Hormone Therapy and Weight Management

Pills in bottles
Pills in bottles. Photo © Microsoft

When your doctor receives your pathology report following your surgery, he or she will be able to tell you if you will benefit from hormone therapy after you complete active treatment. Active treatment may include either radiation therapy or chemotherapy or both, depending on the stage of your cancer. There are drugs categorized as hormone therapy that help reduce the risk of a breast cancer coming back after surgery.

Usually taken in pill form, daily, for a  period of 5 years or possibly longer, these drugs have side-effects that include, but are not limited to fatigue, hot flashes, vaginal dryness or discharge, and mood swings. Weight gain can also be a side-effect that presents a real challenge.

It is hard not to get discouraged as you gain weight, especially if you are trying to cope with some of the other side effects of taking hormone therapies. Yet, these therapies have a proven track record of success in preventing recurrences and need to be taken as directed.

Many of us need help and guidance in maintaining our weight during the years we are receiving hormone therapy. Hospitals and cancer treatment centers usually have a nutritionist on staff who are familiar with the weight gain side-effects of these drugs. If your insurance does not cover seeing a nutritionist, check out the free seminars that are available where you receive care or other treatment facilities in your area.

They usually include talks by nutritionists.

In addition to eating a well-balanced diet that takes into consideration a tendency to gain weight as a possible side-effect of hormone therapy, it is important to get into an exercise routine that helps keep weight off. Seek the help of your treatment team.

First, get cleared by your doctor to resume your pre-cancer exercise routine if it is something you enjoyed and help you maintain a healthy weight. If you didn’t have an exercise program you need to get one. Once again, start with where you were treated; attend some free exercise classes designed for women on hormone therapy.

Don’t be tempted to try weight loss supplements for a fast way of shedding pounds. Remember that, while on hormone therapy, you need to be monitored by a medical oncologist. This is the person you need to run all your medications by, including supplements.

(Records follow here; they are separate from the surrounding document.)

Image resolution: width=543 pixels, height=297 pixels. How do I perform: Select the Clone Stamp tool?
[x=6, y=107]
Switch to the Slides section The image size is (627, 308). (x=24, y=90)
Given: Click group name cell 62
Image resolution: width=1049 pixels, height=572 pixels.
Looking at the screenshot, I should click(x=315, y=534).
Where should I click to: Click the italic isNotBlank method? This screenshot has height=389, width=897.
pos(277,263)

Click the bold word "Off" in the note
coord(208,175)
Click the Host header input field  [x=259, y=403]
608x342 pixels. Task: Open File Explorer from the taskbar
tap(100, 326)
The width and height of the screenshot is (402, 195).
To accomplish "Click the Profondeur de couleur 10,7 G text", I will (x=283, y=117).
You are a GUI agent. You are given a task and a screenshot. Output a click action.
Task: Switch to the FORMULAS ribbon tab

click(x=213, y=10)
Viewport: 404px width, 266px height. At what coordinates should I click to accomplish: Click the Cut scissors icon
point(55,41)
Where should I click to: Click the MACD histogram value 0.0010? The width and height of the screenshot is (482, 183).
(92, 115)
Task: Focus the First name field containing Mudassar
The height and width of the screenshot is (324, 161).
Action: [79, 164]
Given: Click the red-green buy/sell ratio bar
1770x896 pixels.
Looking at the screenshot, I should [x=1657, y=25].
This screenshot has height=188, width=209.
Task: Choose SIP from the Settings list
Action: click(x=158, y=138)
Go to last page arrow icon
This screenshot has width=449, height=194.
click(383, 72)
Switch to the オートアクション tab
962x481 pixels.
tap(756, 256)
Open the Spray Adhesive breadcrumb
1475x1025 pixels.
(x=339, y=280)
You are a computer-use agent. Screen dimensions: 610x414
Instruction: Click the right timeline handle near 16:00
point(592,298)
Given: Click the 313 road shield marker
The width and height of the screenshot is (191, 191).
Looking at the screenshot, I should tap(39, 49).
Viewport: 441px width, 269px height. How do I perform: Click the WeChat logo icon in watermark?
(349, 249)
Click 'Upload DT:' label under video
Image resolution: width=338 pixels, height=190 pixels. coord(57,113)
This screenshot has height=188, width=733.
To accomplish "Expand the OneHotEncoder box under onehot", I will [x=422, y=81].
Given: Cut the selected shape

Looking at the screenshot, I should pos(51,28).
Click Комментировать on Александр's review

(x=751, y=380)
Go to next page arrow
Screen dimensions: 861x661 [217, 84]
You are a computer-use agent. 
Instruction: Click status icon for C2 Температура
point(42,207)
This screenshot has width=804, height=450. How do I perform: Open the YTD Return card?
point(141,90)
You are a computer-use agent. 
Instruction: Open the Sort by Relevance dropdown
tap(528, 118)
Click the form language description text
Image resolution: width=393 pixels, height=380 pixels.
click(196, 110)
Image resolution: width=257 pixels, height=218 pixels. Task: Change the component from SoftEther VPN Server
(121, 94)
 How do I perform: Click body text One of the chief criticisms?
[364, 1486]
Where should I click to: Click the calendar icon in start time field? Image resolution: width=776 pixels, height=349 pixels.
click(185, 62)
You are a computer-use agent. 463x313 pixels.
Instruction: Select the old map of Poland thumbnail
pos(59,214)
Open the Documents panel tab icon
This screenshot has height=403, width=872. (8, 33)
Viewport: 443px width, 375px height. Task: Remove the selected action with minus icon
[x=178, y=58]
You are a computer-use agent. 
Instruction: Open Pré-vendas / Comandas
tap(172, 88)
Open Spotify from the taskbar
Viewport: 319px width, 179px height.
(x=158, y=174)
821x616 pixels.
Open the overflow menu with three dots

The oncologist needs to sign off on what you are taking to insure there is no conflict with what you are taking as a hormone therapy.

You also need to consider what the Federal Drug Administration, FDA, has to say about these products.

The FDA has found hundreds of products that are marketed as dietary supplements but actually contain hidden active ingredients (the components that make a medicine effective against a specific illness) that are found in prescription drugs, as well as unsafe ingredients that were in drugs that have been removed from the market, and compounds that have not been adequately studied in humans.

For example,the  FDA has found weight-loss products tainted with the prescription drug ingredient Sibutramine.This ingredient was in an FDA-approved drug called Meridia that was removed from the market in October 2010 because it caused heart problems and strokes.

Most recently, the FDA found a number of products marketed as dietary supplements containing Fluoxetine, the active ingredient found in Prozac, a prescription drug marketed for the treatment of depression and other conditions. Another product contained Triamterene, a powerful diuretic (sometimes known as “water pills”) that can have serious side-effects and should only be used under the supervision of a health care professional.

Many of these tainted products are imported, sold online, and heavily promoted on social media sites. Some can also be found on store shelves.

And if you’re about to take what you think of as “natural” dietary supplements, such as bee pollen or Garcinia Cambogia, you should be aware that the FDA has found some of these products also contain hidden active ingredients found in prescription drugs.

The FDA recently issued over 30 public notifications and recalled 7 tainted weight loss products. The agency also has issued warning letters, seized products, and criminally prosecuted people responsible for marketing these illegal diet products. In addition, the FDA maintains an online list of tainted weight-loss products.

Unfortunately, some of us will continue to carry more weight during our time on hormone therapy; however, working with a nutritionist and working out regularly will help to keep the weight gain manageable. After 5 years of hormone therapy, I went on a diet and took off the 20 pounds I gained during the course of my treatment.

Taking hormone therapy is a commitment. It requires taking medication for 5 years and coping with side-effects that can be uncomfortable and frustrating. Your oncologist can help with reducing hot flashes and even mood swings, but watching your diet and exercising for weight management is going to be something you have to make happen.